▶ _Fragmento del texto_
GFF ha conformado este cuaderno de apuntes demostrándonos cómo los autores son tragados por otros, rompiendo las barreras de las distancias y de las épocas. Es esta una forma de ver la literatura a manera de progresión: como esa cadena que va empatando sus eslabones para llegar al nudo, a la trama, a la disolución de un solo propósito –y de un solo autor– a través de múltiples notas y pasadizos secretos nacidos por el afán de reconstrucción constante de la escritura, durante la retrospectiva de una obra donde están superpuestos todos los acordes de su música.
Una página extraviada de Moleskine
Conocí a Pitol gracias a mi amigo el escritor Mario Bellatin, durante uno de sus viajes a La Habana. Lo primero que nos relacionó fue la lectura de Praga mágica, de Angelo Maria Ripellino. Su deseo de ver un mundo diferente –pensando, equivocadamente, que Cuba era más liberal luego de cierta apertura– fue algo que lo decepcionó. Pero le presenté a mis amigos escritores, salimos al teatro, a los conciertos, a las calles llenas de basureros. Me tomaba del brazo para saltar los charcos dentro de una feria agropecuaria en la calle Zulueta un domingo, o se ponía un jersey beige, si estaba más fresco el día, para subir a La Azotea y compartir un almuerzo con los edificios de fondo en ruinas, o en Cojímar junto al mar de Hemingway.

▶ _Extracto de datos_
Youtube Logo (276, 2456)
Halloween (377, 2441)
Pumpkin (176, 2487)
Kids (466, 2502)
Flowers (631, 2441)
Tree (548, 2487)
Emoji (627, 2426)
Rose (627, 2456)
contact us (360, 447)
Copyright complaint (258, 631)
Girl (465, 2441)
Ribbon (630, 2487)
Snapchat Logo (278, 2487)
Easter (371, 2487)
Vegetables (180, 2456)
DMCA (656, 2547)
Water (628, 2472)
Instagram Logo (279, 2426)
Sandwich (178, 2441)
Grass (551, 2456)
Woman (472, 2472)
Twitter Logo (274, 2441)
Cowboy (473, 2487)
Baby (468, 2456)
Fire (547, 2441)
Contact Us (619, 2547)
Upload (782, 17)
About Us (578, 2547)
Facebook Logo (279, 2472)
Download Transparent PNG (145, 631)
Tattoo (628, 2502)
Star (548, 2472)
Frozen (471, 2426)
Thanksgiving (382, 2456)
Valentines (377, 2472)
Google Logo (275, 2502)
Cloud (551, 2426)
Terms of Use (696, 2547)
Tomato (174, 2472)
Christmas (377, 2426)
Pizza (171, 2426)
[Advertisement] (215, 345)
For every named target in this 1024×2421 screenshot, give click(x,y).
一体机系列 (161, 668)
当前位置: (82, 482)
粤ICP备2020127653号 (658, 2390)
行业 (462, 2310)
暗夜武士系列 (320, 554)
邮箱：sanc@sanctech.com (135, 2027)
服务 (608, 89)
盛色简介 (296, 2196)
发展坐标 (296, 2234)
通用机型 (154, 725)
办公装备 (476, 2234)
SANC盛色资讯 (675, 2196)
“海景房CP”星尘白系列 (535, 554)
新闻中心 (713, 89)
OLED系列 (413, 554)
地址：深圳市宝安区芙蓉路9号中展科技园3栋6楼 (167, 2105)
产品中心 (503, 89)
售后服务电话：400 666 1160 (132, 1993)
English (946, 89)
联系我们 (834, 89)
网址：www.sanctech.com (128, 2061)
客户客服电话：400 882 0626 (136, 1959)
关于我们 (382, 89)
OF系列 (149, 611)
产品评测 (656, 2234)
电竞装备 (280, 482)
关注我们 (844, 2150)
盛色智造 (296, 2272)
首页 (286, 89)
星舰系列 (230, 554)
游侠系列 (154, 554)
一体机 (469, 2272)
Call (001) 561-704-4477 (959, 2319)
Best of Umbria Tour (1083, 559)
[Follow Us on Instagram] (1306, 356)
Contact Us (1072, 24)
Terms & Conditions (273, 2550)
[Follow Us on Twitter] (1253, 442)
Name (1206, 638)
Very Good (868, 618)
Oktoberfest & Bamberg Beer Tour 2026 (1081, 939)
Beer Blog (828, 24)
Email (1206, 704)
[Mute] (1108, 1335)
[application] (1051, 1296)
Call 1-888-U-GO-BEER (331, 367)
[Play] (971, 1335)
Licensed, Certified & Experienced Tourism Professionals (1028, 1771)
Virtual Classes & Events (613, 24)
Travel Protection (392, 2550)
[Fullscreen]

▶ _Tarea_
Responde con datos del fragmento:
1. ¿Qué ha conformado GFF?
2. ¿Qué lectura fue lo primero que relacionó a Pitol con quien narra?
3. ¿Qué se ponía Pitol si el día estaba más fresco?
Los registros provienen de otra fuente.

▶ _Respuesta_
1. Un cuaderno de apuntes.
2. Praga mágica, de Angelo Maria Ripellino.
3. Un jersey beige.